"""

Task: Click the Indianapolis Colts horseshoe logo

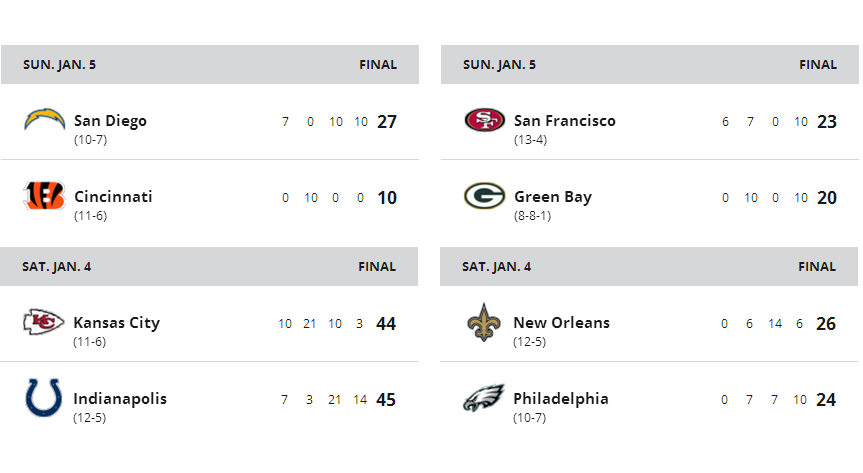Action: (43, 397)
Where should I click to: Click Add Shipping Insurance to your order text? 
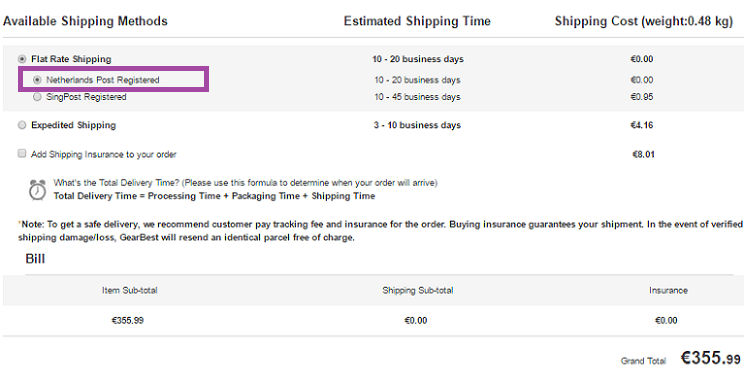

"""
"""

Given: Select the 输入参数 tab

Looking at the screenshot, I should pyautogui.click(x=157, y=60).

"""
"""

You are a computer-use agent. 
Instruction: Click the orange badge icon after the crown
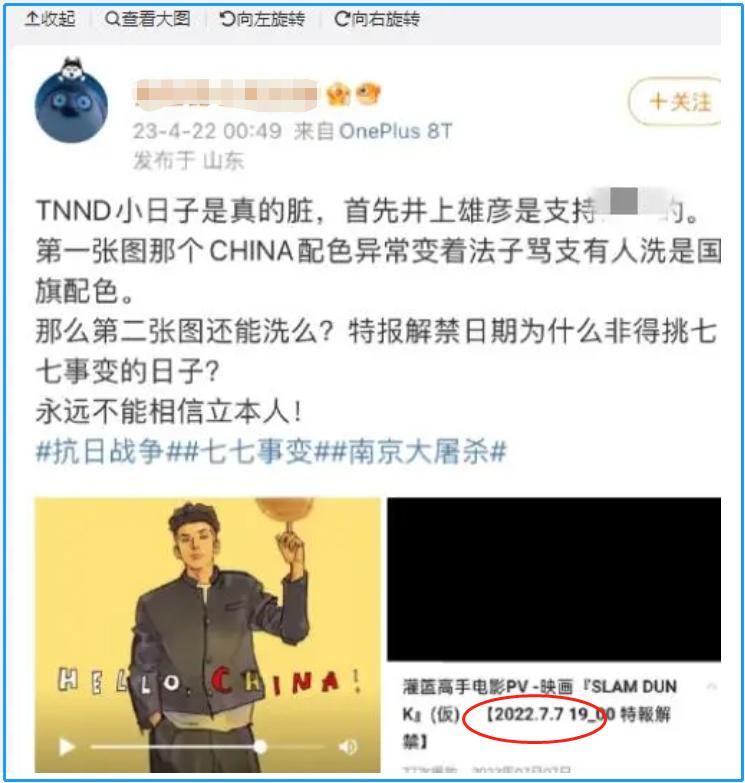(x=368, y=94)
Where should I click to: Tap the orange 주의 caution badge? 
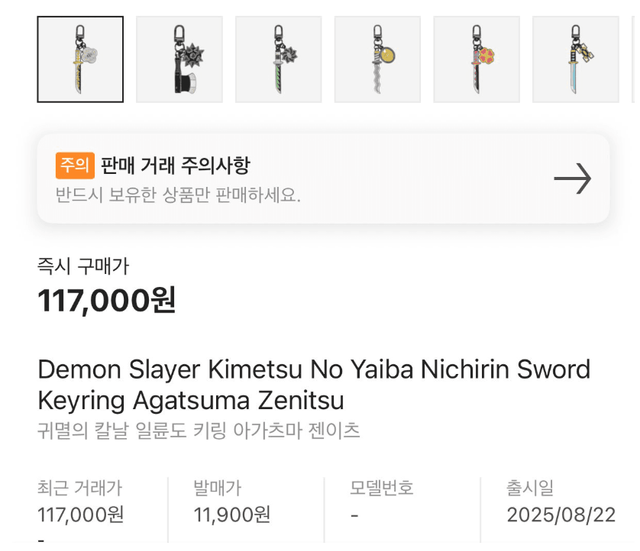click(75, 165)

"""

▶ **What you are asked to do**
Output everything from the line containing "Where should I click to: Tap" down to the line containing "click(75, 165)" as a numbered list, leaving out blank lines and pictures.

▶ **Expected answer**
1. Where should I click to: Tap the orange 주의 caution badge? 
2. click(75, 165)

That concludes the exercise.